Contractors say they do not rely on volunteers to complete essential maintenance but they do provide an extra boost for one-off tasks and areas that fall outside the original contract.

Quadron Services incorporates a structured volunteer programme into all its contracts. Staff contact with volunteers runs from supervision and informal teaching to certificated training programmes. It works with groups such as Groundwork, Thrive and directly with big companies like John Lewis.

Corporate development manager Andrew Kauffman said: "In the last three years it's really gone from strength to strength. Many tenders ask how contractors would be involved with volunteers and in tendering you've got to set yourself apart."

One way contractors can do this is to help voluntary groups apply for grants. Kauffman has secured £60,000 and Quadron £2.7m since 2006.

ISS Facilities Management Landscape managing director Phil Jones said enthusiasm has dropped since the first flush of "Big Society", but corporate clients are increasingly keen.

"Corporate social responsibility has become a major focus and they have annual budgets to spend. It's a big missed opportunity for local authorities but they don't have the resources for a full volunteer programme."
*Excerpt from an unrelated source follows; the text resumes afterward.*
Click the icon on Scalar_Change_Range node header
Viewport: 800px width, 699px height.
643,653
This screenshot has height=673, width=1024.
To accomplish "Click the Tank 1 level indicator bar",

Community links are built into the Landscape Group's 10-year grounds-maintenance contract at the Queen Elizabeth Olympic Park under the Our Park Life banner. This year, employees facilitated 240 hours of volunteer work. Next year, it will be 200 days.

Technical operations manager Frank Hawkins said: "The park is a people's park and needs to go out to the community. We want local people to come here and feel they have ownership."

Community work Key driver in some areas

Securing Green Flags and lottery funding requires community working, and this has been a driver in some areas.

Funding can also pay for development officers whose job is community engagement. This year's Association for Public Sector Excellence survey shows that 96 per cent of respondents had friends of parks groups operating locally and friends and residents group volunteers were involved in 89 per cent of parks.